Any reform aimed at enhancing investor protections must attempt to lift the restrictions on private securities litigation imposed by Stoneridge, as well as by other recent decisions limiting shareholders' access to the courts.
Shareholders and their advocates must work to:
Restore Aiding and Abetting Liability and Scheme Liability for Third-Party Actors Who Facilitate Fraud
As noted above, the Supreme Court in Stoneridge essentially made it impossible, as a matter of law, to seek damages from most entities that scheme to artificially inflate the price of shares, such as the banks in the notorious Enron fraud, unless the fraud is not too remote to the investor's determination to purchase the shares.
This decision needs to be legislatively reversed and Section 10(b) amended to allow a fraud-on-the-market presumption of reliance on statements made by third parties which make their way into the primary violator's public statements.

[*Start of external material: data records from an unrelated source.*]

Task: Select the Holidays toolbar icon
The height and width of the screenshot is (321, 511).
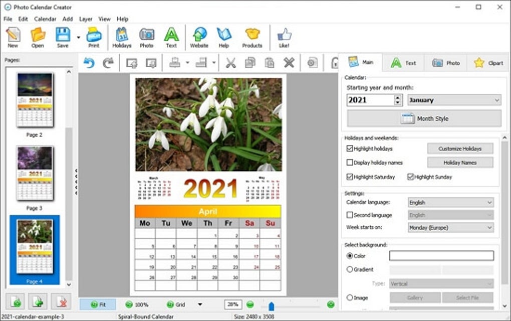Action: [121, 36]
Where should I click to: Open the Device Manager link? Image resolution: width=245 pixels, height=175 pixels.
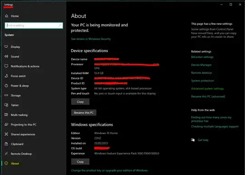(201, 65)
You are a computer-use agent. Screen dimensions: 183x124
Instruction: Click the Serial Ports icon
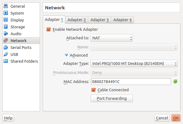tap(6, 48)
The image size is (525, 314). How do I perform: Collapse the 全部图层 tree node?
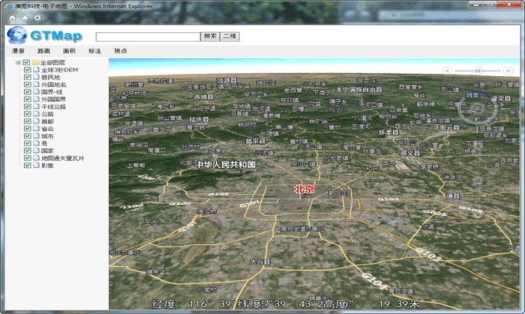(18, 63)
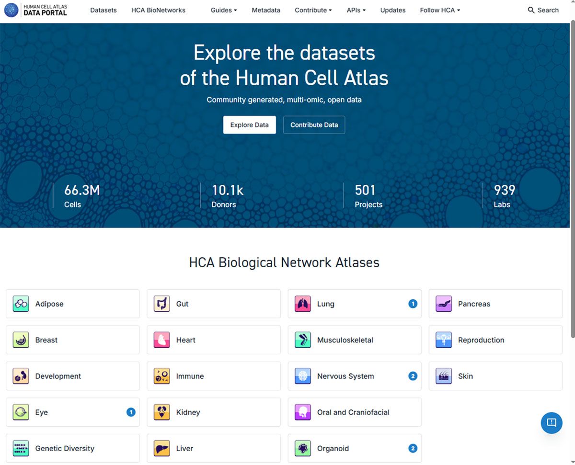The height and width of the screenshot is (465, 575).
Task: Click the Contribute Data button
Action: point(314,125)
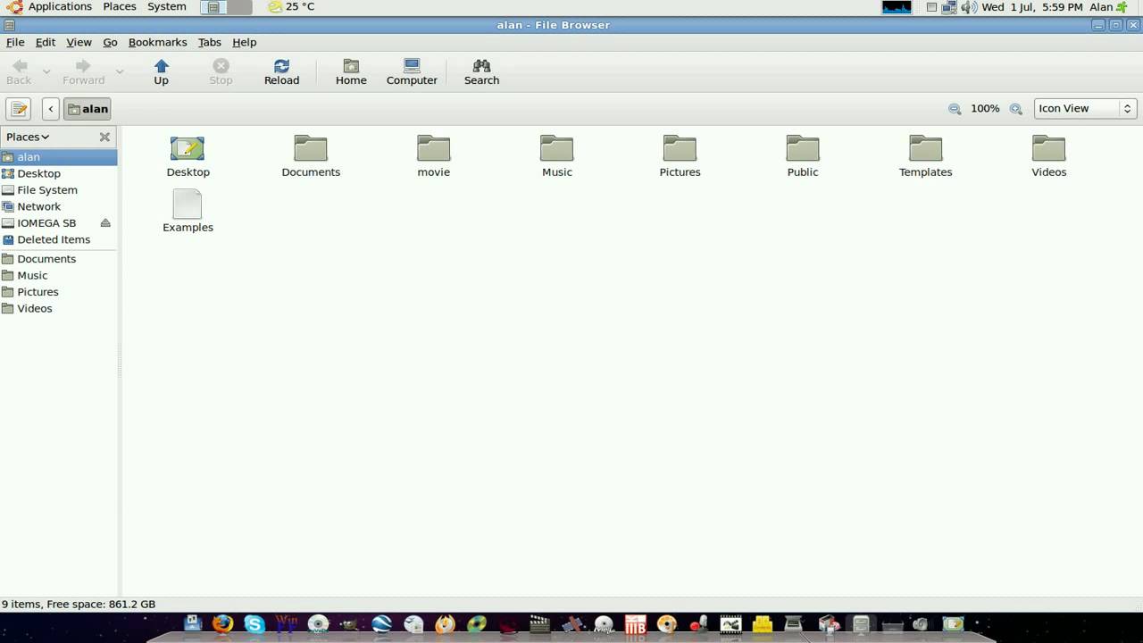The width and height of the screenshot is (1143, 643).
Task: Open the Icon View selector dropdown
Action: [1083, 108]
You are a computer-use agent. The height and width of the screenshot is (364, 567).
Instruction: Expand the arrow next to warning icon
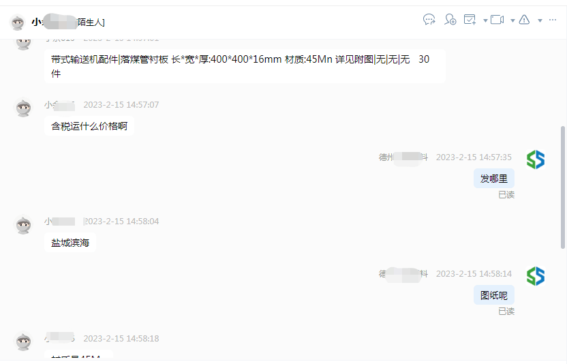tap(540, 20)
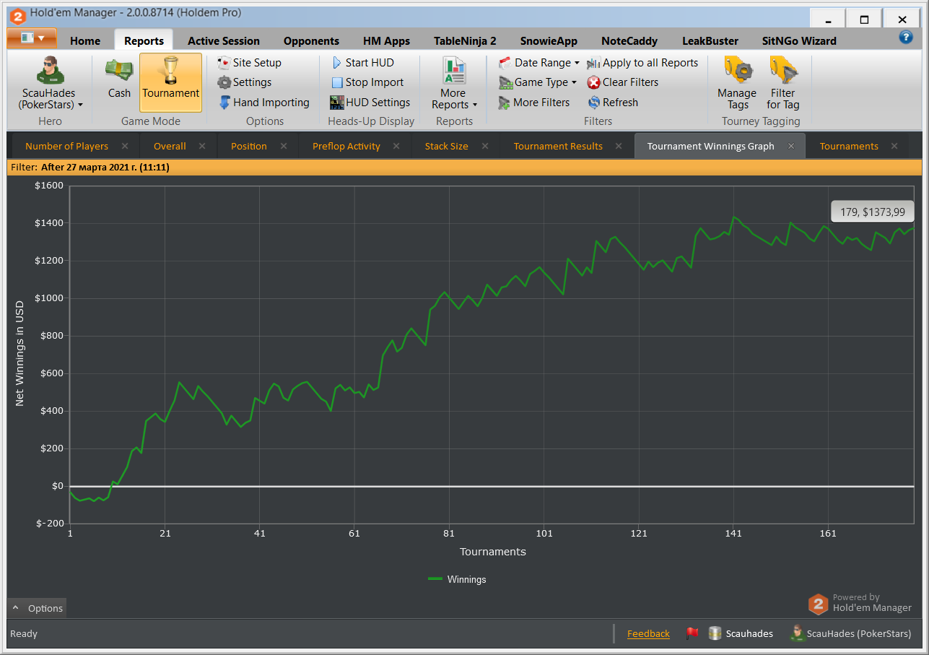Click Filter for Tag icon
The width and height of the screenshot is (929, 655).
point(783,70)

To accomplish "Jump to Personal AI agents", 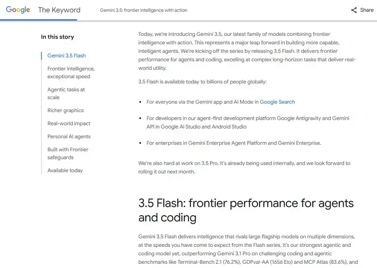I will click(69, 137).
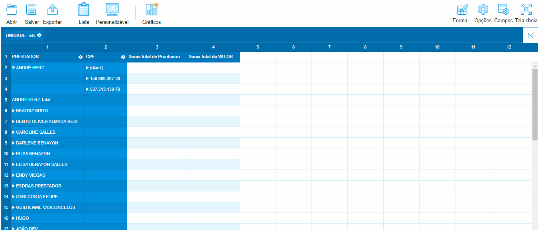Image resolution: width=538 pixels, height=230 pixels.
Task: Open the Formatar options
Action: click(x=462, y=10)
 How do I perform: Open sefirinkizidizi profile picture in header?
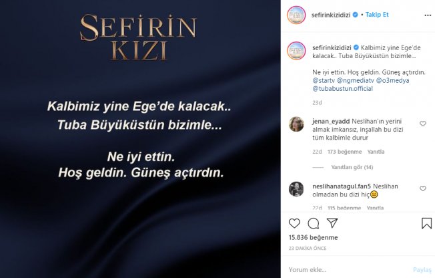click(x=296, y=15)

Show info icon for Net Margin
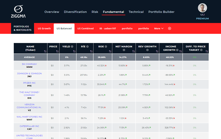click(x=124, y=50)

Prevent the Misreading of Dura from Creating Meritless "Loss Causation" Challenges
The Supreme Court's decision in Dura Pharmaceuticals, Inc. v. Broudo, 544 U.S. 336 (2005) has been misread by some courts to allow defendants to escape liability for the most obvious fraudulent behavior, and a reasonable interpretation of Dura may require additional legislation. Under Dura, a shareholder needs to demonstrate not only that the fraud inflated the price of the share, but also that the revelation of the fraud was the cause of the price decline.Misreading Dura has allowed defendants who are aware of fraud before shareholders to avoid compensating shareholders by simultaneously releasing good (or bad) non-fraud related information the same day that a fraud is revealed, thus complicating the ability of plaintiffs to demonstrate the price impact of the revelation of the fraud.Because of the confusion surrounding Dura, some meritorious private shareholder actions have been dismissed. There should be a legislative fix that requires that defendants have the burden of breaking the chain of causation.
Additional measures to fully protect investor interests should be adopted through the courts or through legislation, including measures:
Protecting Confidential Witnesses
Legislation needs to be enacted so whistleblowers don't fear retaliation, and so more details about their identity can be provided to courts.
Reinstating Reasonable Pleading Standards
Courts have taken it upon themselves to unreasonably tighten pleading standards, so it is extremely difficult to plead some elements of a securities fraud claim.
Stopping Irrelevant Obstacles from Interfering in Class Certification
Courts are reviewing the merits of a claim when determining whether class treatment is appropriate, an unnecessary examination that injects uncertainty into the litigation process.
Speeding Up the Litigation Process
The PSLRA's automatic stay of almost all discovery has the effect of slowing down the eventual determination of securities fraud claims.
Private enforcement of the securities laws plays an important role in protecting investors. The reforms proposed here seek to allow meritorious claims to proceed and defrauded investors to receive their day in court. Reform that truly protects investors requires nothing less.